Prompt. After locating the line that holds "The image size is (615, 620).", transcribe it and each following line to the end of the records, changing nothing and adding nothing.

Listed entries.
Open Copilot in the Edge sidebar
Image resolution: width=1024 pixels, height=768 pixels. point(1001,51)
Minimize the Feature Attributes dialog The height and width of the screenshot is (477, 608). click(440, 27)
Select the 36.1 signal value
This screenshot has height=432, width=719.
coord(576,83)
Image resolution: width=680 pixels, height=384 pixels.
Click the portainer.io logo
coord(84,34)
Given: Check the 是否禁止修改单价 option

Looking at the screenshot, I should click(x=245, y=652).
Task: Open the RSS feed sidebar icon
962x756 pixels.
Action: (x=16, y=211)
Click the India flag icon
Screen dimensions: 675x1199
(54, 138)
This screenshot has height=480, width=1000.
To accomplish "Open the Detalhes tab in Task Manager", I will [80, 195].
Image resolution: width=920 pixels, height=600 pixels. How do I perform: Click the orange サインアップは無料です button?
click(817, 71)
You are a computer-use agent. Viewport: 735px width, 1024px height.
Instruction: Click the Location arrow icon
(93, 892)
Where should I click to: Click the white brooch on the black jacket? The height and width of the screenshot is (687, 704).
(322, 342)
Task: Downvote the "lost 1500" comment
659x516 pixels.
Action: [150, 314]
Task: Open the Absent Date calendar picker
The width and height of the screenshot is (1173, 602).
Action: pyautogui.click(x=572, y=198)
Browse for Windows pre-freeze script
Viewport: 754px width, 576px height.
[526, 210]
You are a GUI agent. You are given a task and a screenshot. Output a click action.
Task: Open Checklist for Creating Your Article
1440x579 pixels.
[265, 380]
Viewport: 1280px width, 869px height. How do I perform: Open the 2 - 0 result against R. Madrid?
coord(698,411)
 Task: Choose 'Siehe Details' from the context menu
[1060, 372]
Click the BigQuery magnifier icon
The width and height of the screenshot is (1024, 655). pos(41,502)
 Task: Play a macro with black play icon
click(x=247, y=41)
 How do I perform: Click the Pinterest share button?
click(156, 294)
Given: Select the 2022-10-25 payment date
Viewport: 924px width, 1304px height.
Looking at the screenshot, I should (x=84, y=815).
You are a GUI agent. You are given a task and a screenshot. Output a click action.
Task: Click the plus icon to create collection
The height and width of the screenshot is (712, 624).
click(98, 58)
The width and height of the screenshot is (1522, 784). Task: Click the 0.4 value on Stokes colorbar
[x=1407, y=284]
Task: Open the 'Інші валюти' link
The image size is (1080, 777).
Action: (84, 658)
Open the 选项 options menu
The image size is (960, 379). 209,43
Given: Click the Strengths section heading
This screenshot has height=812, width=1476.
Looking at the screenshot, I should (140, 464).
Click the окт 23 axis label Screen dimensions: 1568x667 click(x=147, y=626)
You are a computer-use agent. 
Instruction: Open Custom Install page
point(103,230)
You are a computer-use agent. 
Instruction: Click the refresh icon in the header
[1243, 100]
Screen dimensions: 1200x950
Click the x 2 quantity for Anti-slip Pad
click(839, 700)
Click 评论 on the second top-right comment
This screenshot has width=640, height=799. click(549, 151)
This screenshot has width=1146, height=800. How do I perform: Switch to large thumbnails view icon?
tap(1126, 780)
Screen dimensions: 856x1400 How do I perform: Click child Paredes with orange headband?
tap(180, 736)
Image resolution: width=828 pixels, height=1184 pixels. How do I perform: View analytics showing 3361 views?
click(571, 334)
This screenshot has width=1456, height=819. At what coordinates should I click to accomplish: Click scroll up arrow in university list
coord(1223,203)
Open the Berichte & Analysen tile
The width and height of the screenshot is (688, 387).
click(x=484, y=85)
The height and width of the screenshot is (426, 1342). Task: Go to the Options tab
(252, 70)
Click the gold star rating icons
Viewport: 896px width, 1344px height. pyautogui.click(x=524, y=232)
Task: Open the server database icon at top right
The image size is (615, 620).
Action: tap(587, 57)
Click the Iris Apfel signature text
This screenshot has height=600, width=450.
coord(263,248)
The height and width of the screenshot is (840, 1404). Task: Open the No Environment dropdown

Response below.
The image size is (615, 620).
Action: tap(587, 57)
Click the Iris Apfel signature text
This screenshot has height=600, width=450.
coord(263,248)
The height and width of the screenshot is (840, 1404). Task: Open the No Environment dropdown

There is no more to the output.